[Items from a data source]
· · · · ·

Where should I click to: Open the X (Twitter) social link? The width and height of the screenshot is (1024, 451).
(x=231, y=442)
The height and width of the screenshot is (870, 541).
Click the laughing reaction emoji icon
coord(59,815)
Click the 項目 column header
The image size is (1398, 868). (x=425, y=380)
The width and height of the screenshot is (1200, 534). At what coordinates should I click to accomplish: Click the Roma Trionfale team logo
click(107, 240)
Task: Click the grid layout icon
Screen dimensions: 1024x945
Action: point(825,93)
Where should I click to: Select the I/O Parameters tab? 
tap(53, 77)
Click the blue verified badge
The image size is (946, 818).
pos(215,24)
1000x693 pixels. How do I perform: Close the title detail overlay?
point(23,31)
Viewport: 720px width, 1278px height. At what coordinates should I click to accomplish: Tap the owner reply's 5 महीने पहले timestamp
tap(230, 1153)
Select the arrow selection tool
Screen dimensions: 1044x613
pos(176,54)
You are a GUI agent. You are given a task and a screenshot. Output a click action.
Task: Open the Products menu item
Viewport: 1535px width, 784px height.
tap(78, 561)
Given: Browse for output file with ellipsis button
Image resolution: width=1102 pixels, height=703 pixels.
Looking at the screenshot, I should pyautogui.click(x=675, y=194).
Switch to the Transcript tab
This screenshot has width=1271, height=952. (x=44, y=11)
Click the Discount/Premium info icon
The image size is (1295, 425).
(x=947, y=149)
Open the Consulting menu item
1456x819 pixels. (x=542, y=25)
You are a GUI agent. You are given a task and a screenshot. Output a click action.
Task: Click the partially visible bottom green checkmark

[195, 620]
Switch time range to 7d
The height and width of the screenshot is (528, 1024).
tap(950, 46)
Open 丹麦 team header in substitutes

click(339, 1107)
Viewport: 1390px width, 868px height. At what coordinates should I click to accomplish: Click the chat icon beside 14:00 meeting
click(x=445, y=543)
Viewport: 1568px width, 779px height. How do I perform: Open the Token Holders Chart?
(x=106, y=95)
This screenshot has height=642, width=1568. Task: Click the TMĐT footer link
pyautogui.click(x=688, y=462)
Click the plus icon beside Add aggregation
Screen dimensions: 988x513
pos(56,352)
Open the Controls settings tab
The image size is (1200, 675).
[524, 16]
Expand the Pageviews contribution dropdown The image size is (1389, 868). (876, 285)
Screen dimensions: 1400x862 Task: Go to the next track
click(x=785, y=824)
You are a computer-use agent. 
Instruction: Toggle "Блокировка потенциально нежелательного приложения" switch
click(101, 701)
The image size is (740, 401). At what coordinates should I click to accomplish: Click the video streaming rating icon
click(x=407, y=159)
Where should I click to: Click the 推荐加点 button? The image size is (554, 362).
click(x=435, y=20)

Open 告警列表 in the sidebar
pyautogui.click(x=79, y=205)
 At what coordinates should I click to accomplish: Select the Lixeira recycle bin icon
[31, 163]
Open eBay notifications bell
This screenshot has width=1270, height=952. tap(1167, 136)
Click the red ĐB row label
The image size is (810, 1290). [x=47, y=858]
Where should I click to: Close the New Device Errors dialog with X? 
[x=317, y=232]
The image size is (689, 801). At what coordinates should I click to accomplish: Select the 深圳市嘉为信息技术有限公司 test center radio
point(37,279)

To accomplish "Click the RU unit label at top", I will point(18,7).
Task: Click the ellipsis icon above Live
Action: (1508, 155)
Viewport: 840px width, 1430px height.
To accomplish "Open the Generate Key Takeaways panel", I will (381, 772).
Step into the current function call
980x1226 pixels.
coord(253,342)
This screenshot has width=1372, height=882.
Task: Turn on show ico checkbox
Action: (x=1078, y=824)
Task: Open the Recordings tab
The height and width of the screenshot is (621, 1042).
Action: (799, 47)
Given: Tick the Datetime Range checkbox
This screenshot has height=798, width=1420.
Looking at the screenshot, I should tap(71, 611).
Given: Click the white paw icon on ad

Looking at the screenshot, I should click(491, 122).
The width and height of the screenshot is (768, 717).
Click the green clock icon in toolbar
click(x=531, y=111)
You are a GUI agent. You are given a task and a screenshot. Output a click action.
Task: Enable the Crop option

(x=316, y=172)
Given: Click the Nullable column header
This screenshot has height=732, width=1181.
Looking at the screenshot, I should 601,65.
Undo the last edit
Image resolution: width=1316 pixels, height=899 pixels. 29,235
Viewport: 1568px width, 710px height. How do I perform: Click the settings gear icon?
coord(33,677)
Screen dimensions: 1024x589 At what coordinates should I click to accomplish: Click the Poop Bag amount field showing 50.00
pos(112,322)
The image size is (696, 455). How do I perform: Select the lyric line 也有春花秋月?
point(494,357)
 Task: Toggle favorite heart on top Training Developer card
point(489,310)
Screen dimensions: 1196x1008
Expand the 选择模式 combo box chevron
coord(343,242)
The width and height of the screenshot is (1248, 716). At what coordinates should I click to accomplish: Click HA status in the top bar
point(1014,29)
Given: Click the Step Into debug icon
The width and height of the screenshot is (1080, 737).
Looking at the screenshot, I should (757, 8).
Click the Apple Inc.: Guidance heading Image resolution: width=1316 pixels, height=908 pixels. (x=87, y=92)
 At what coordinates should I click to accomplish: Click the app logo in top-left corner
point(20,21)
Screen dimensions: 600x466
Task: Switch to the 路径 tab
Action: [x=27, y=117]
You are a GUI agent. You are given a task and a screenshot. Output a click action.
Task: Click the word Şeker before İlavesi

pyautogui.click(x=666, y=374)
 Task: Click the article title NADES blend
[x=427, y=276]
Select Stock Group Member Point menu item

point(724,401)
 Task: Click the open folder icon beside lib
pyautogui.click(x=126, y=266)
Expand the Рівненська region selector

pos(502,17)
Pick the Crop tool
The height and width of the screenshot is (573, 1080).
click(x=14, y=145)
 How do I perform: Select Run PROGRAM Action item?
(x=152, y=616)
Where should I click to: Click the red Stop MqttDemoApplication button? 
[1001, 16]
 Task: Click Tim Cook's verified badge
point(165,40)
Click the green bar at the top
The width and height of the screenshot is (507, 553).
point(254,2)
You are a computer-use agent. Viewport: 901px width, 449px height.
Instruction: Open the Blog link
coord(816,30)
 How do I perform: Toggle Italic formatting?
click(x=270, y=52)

· · · · ·

Stated exercise
Format the lines of these records as a JSON list of strings, one string per line, leaving out blank lines.

Full output
[
  "Where should I click to: Open the X (Twitter) social link? The width and height of the screenshot is (1024, 451).",
  "(x=231, y=442)",
  "The height and width of the screenshot is (870, 541).",
  "Click the laughing reaction emoji icon",
  "coord(59,815)",
  "Click the 項目 column header",
  "The image size is (1398, 868). (x=425, y=380)",
  "The width and height of the screenshot is (1200, 534). At what coordinates should I click to accomplish: Click the Roma Trionfale team logo",
  "click(107, 240)",
  "Task: Click the grid layout icon",
  "Screen dimensions: 1024x945",
  "Action: point(825,93)",
  "Where should I click to: Select the I/O Parameters tab? ",
  "tap(53, 77)",
  "Click the blue verified badge",
  "The image size is (946, 818).",
  "pos(215,24)",
  "1000x693 pixels. How do I perform: Close the title detail overlay?",
  "point(23,31)",
  "Viewport: 720px width, 1278px height. At what coordinates should I click to accomplish: Tap the owner reply's 5 महीने पहले timestamp",
  "tap(230, 1153)",
  "Select the arrow selection tool",
  "Screen dimensions: 1044x613",
  "pos(176,54)",
  "You are a GUI agent. You are given a task and a screenshot. Output a click action.",
  "Task: Open the Products menu item",
  "Viewport: 1535px width, 784px height.",
  "tap(78, 561)",
  "Given: Browse for output file with ellipsis button",
  "Image resolution: width=1102 pixels, height=703 pixels.",
  "Looking at the screenshot, I should pyautogui.click(x=675, y=194).",
  "Switch to the Transcript tab",
  "This screenshot has width=1271, height=952. (x=44, y=11)",
  "Click the Discount/Premium info icon",
  "The image size is (1295, 425).",
  "(x=947, y=149)",
  "Open the Consulting menu item",
  "1456x819 pixels. (x=542, y=25)",
  "You are a GUI agent. You are given a task and a screenshot. Output a click action.",
  "Task: Click the partially visible bottom green checkmark",
  "[195, 620]",
  "Switch time range to 7d",
  "The height and width of the screenshot is (528, 1024).",
  "tap(950, 46)",
  "Open 丹麦 team header in substitutes",
  "click(339, 1107)",
  "Viewport: 1390px width, 868px height. At what coordinates should I click to accomplish: Click the chat icon beside 14:00 meeting",
  "click(x=445, y=543)",
  "Viewport: 1568px width, 779px height. How do I perform: Open the Token Holders Chart?",
  "(x=106, y=95)",
  "This screenshot has height=642, width=1568. Task: Click the TMĐT footer link",
  "pyautogui.click(x=688, y=462)",
  "Click the plus icon beside Add aggregation",
  "Screen dimensions: 988x513",
  "pos(56,352)",
  "Open the Controls settings tab",
  "The image size is (1200, 675).",
  "[524, 16]",
  "Expand the Pageviews contribution dropdown The image size is (1389, 868). (876, 285)",
  "Screen dimensions: 1400x862 Task: Go to the next track",
  "click(x=785, y=824)",
  "You are a computer-use agent. ",
  "Instruction: Toggle \"Блокировка потенциально нежелательного приложения\" switch",
  "click(101, 701)",
  "The image size is (740, 401). At what coordinates should I click to accomplish: Click the video streaming rating icon",
  "click(x=407, y=159)",
  "Where should I click to: Click the 推荐加点 button? The image size is (554, 362).",
  "click(x=435, y=20)",
  "Open 告警列表 in the sidebar",
  "pyautogui.click(x=79, y=205)",
  " At what coordinates should I click to accomplish: Select the Lixeira recycle bin icon",
  "[31, 163]",
  "Open eBay notifications bell",
  "This screenshot has width=1270, height=952. tap(1167, 136)",
  "Click the red ĐB row label",
  "The image size is (810, 1290). [x=47, y=858]",
  "Where should I click to: Close the New Device Errors dialog with X? ",
  "[x=317, y=232]",
  "The image size is (689, 801). At what coordinates should I click to accomplish: Select the 深圳市嘉为信息技术有限公司 test center radio",
  "point(37,279)",
  "To accomplish \"Click the RU unit label at top\", I will point(18,7).",
  "Task: Click the ellipsis icon above Live",
  "Action: (1508, 155)",
  "Viewport: 840px width, 1430px height.",
  "To accomplish \"Open the Generate Key Takeaways panel\", I will (381, 772).",
  "Step into the current function call",
  "980x1226 pixels.",
  "coord(253,342)",
  "This screenshot has width=1372, height=882.",
  "Task: Turn on show ico checkbox",
  "Action: (x=1078, y=824)",
  "Task: Open the Recordings tab",
  "The height and width of the screenshot is (621, 1042).",
  "Action: (799, 47)",
  "Given: Tick the Datetime Range checkbox",
  "This screenshot has height=798, width=1420.",
  "Looking at the screenshot, I should tap(71, 611).",
  "Given: Click the white paw icon on ad",
  "Looking at the screenshot, I should click(491, 122).",
  "The width and height of the screenshot is (768, 717).",
  "Click the green clock icon in toolbar",
  "click(x=531, y=111)",
  "You are a GUI agent. You are given a task and a screenshot. Output a click action.",
  "Task: Enable the Crop option",
  "(x=316, y=172)",
  "Given: Click the Nullable column header",
  "This screenshot has height=732, width=1181.",
  "Looking at the screenshot, I should 601,65.",
  "Undo the last edit",
  "Image resolution: width=1316 pixels, height=899 pixels. 29,235",
  "Viewport: 1568px width, 710px height. How do I perform: Click the settings gear icon?",
  "coord(33,677)",
  "Screen dimensions: 1024x589 At what coordinates should I click to accomplish: Click the Poop Bag amount field showing 50.00",
  "pos(112,322)",
  "The image size is (696, 455). How do I perform: Select the lyric line 也有春花秋月?",
  "point(494,357)",
  " Task: Toggle favorite heart on top Training Developer card",
  "point(489,310)",
  "Screen dimensions: 1196x1008",
  "Expand the 选择模式 combo box chevron",
  "coord(343,242)",
  "The width and height of the screenshot is (1248, 716). At what coordinates should I click to accomplish: Click HA status in the top bar",
  "point(1014,29)",
  "Given: Click the Step Into debug icon",
  "The width and height of the screenshot is (1080, 737).",
  "Looking at the screenshot, I should (757, 8).",
  "Click the Apple Inc.: Guidance heading Image resolution: width=1316 pixels, height=908 pixels. (x=87, y=92)",
  " At what coordinates should I click to accomplish: Click the app logo in top-left corner",
  "point(20,21)",
  "Screen dimensions: 600x466",
  "Task: Switch to the 路径 tab",
  "Action: [x=27, y=117]",
  "You are a GUI agent. You are given a task and a screenshot. Output a click action.",
  "Task: Click the word Şeker before İlavesi",
  "pyautogui.click(x=666, y=374)",
  " Task: Click the article title NADES blend",
  "[x=427, y=276]",
  "Select Stock Group Member Point menu item",
  "point(724,401)",
  " Task: Click the open folder icon beside lib",
  "pyautogui.click(x=126, y=266)",
  "Expand the Рівненська region selector",
  "pos(502,17)",
  "Pick the Crop tool",
  "The height and width of the screenshot is (573, 1080).",
  "click(x=14, y=145)",
  " How do I perform: Select Run PROGRAM Action item?",
  "(x=152, y=616)",
  "Where should I click to: Click the red Stop MqttDemoApplication button? ",
  "[1001, 16]",
  " Task: Click Tim Cook's verified badge",
  "point(165,40)",
  "Click the green bar at the top",
  "The width and height of the screenshot is (507, 553).",
  "point(254,2)",
  "You are a computer-use agent. Viewport: 901px width, 449px height.",
  "Instruction: Open the Blog link",
  "coord(816,30)",
  " How do I perform: Toggle Italic formatting?",
  "click(x=270, y=52)"
]